> [Input material]
━━━
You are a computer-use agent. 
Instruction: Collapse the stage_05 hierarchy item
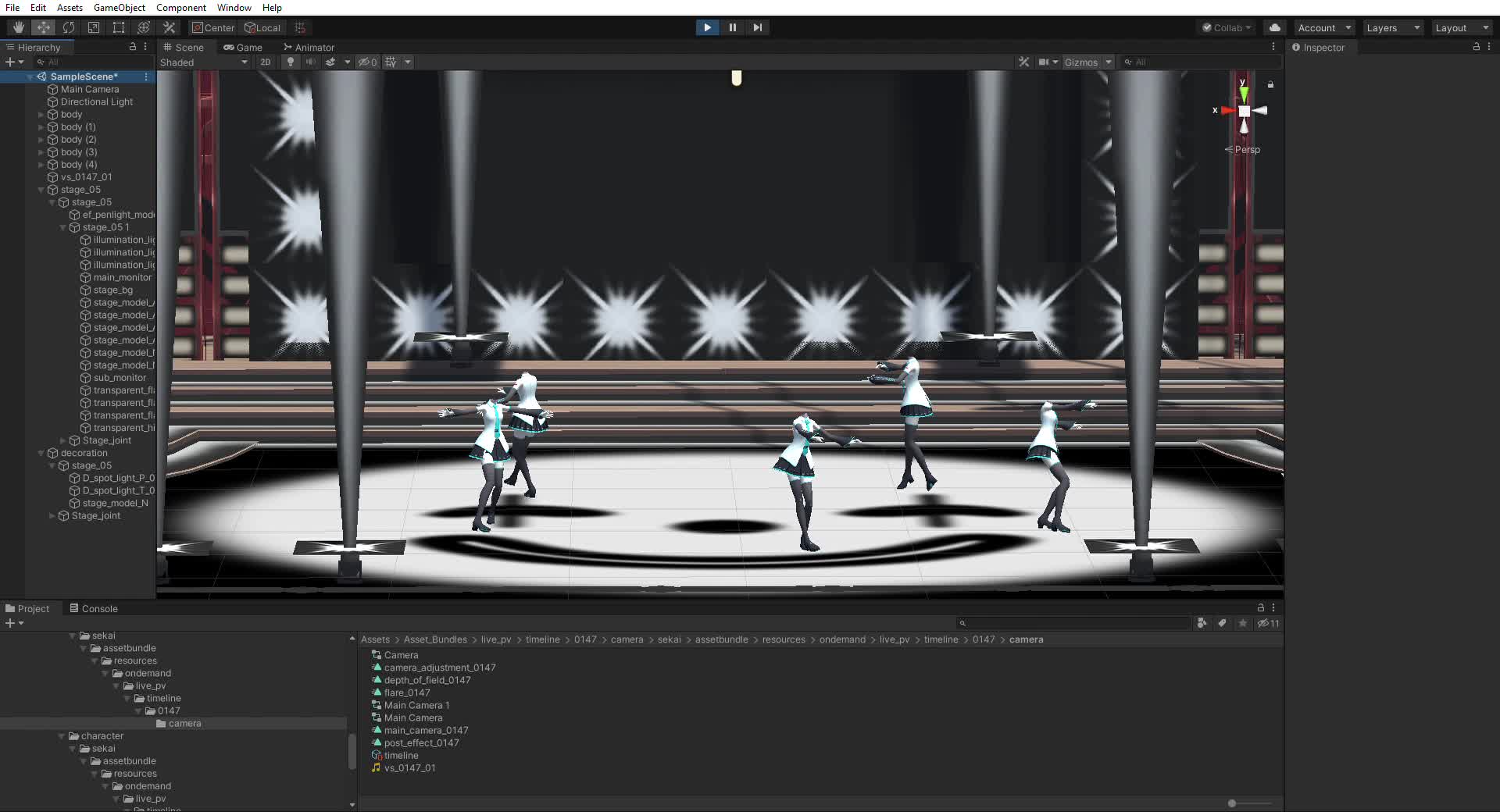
━━━
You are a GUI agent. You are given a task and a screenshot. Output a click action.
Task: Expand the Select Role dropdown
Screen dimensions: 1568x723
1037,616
━━━
> [Your assignment] From the listing above, return the lines starting at the one with "You are a computer-use agent." and ending at the one with "Instruction: Collapse the", both kept, exactly as they appear and nothing more.

> [Exercise result]
You are a computer-use agent. 
Instruction: Collapse the stage_05 hierarchy item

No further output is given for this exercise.